TASKS TO PERFORM:
[A] According to the article on Microsoft's Inflection AI deal, by what date is the UK Competition and Markets Authority expected to decide on further investigation?
[B] Continue the article on Microsoft's Inflection AI deal from where it stops.
SELECTED PASSAGE Start Marker
Microsoft’s deal with Inflection AI is under antitrust scrutiny in the UK.
The tech giant paid artificial intelligence firm Inflection $650 million to use its AI models and hire most of its employees, including CEO Mustafa Suleyman, in March.
In the U.S., the Federal Trade Commission has been investigating whether Microsoft structured the deal to avoid regulatory scrutiny by hiring Inflection staff and paying a fee instead of buying the company outright. Mergers valued at over $119 million must be reported to federal antitrust agencies, and the FTC is examining if Microsoft’s deal was designed to bypass these requirements.
On Tuesday, the UK’s Competition and Markets Authority announced it is also investigating the deal. The agency stated it had enough information to launch an investigation into whether the deal is anti-competitive, with a decision on further investigation expected by Sept. 11.
A Microsoft spokesperson said, “We are confident that the hiring of talent promotes competition and should not be treated as a merger. We will provide the UK Competition and Markets Authority with the information it needs to complete its inquiries expeditiously.”
SELECTED PASSAGE End Marker
MATERIAL SHOWN Start Marker
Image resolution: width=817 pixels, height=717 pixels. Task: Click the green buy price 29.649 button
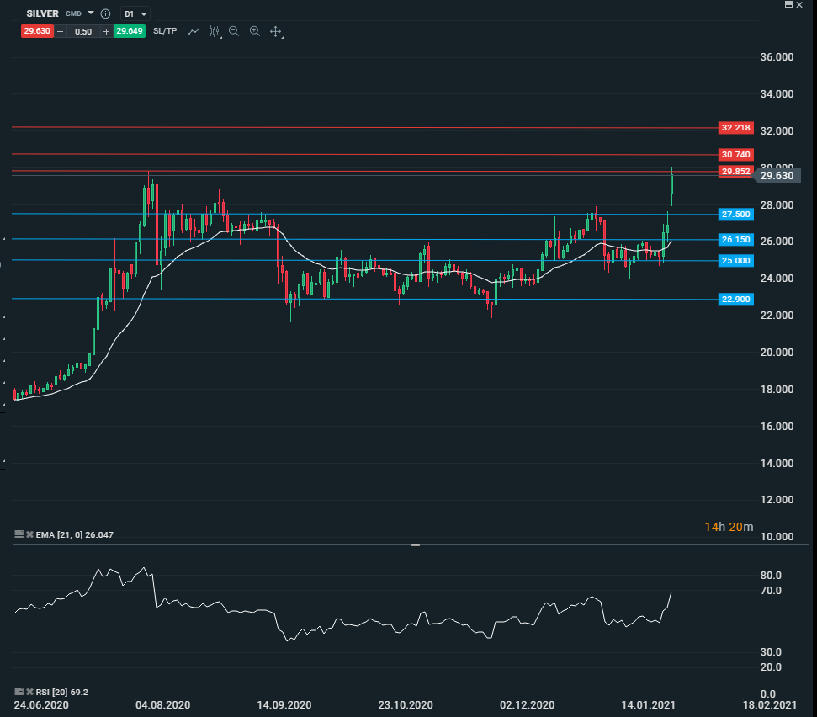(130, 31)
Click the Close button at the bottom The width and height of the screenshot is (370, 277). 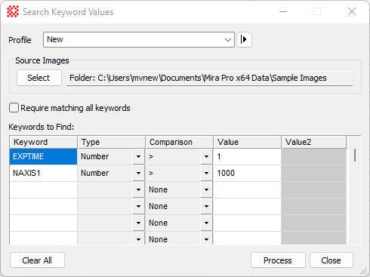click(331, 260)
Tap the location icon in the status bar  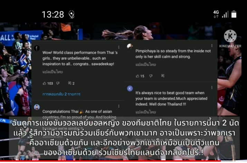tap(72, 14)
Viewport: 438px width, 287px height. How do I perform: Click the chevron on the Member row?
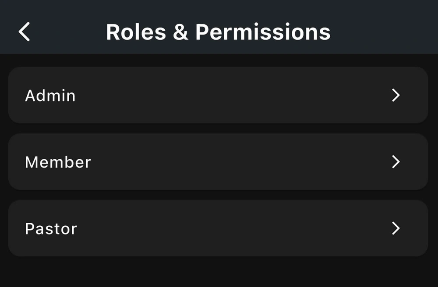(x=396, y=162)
MATERIAL SHOWN End Marker
MATERIAL SHOWN Start Marker
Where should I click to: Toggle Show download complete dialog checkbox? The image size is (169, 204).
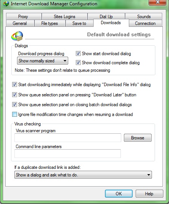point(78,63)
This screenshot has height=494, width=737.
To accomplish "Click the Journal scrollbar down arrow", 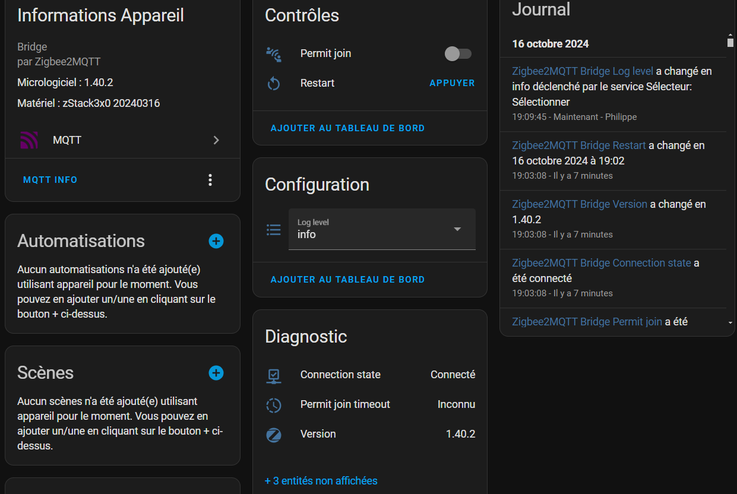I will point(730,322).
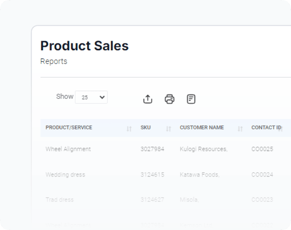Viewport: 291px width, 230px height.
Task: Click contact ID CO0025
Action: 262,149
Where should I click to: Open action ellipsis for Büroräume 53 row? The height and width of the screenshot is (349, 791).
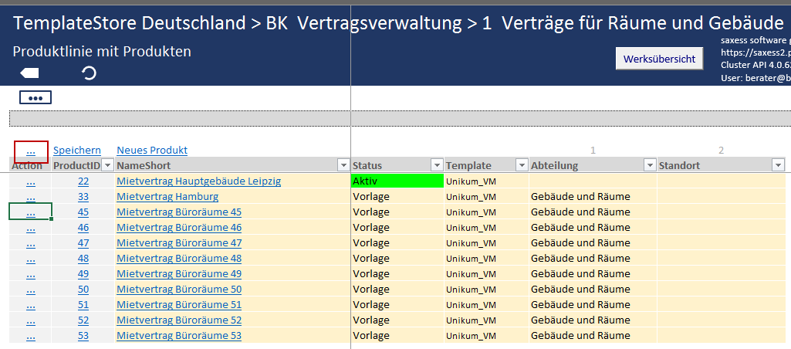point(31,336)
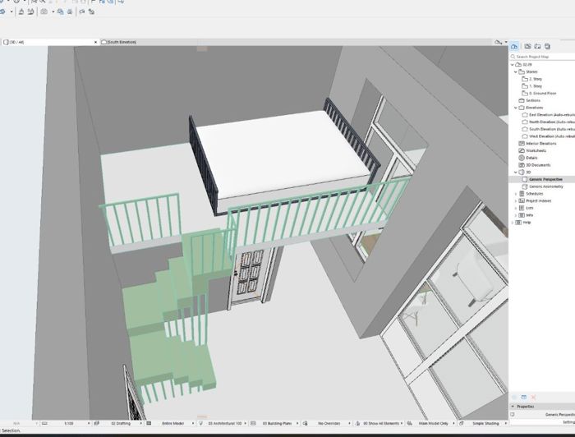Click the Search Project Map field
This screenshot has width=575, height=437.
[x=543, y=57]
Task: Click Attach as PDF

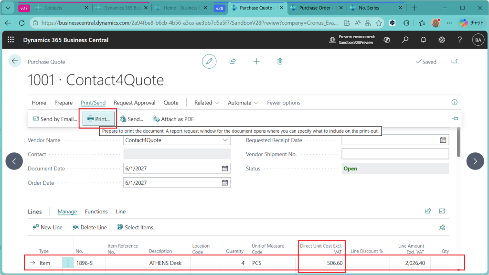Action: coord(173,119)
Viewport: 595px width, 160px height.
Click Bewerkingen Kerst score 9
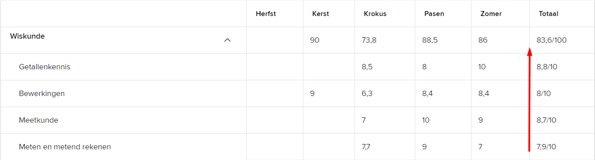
MATERIAL SHOWN End Marker
ACTIVITY ANSWERS:
[A] By Sept. 11.

[B]
Tech giants have been under scrutiny for potential anti-competitive behavior, especially with AI driving competition and mergers. In the first half of 2024, tech sector deals in the U.S. totaled $186 billion, the largest among industries, according to consulting firm EY.
In addition to Microsoft’s deal with Inflection, Amazon invested $4 billion in AI startup Anthropic, and Apple acquired Canadian startup DarwinAI earlier this year.
As a consequence, the Department of Justice and the FTC are reportedly set to investigate Microsoft, Nvidia, and OpenAI for potential anti-competitive behavior in the AI space, according to The New York Times.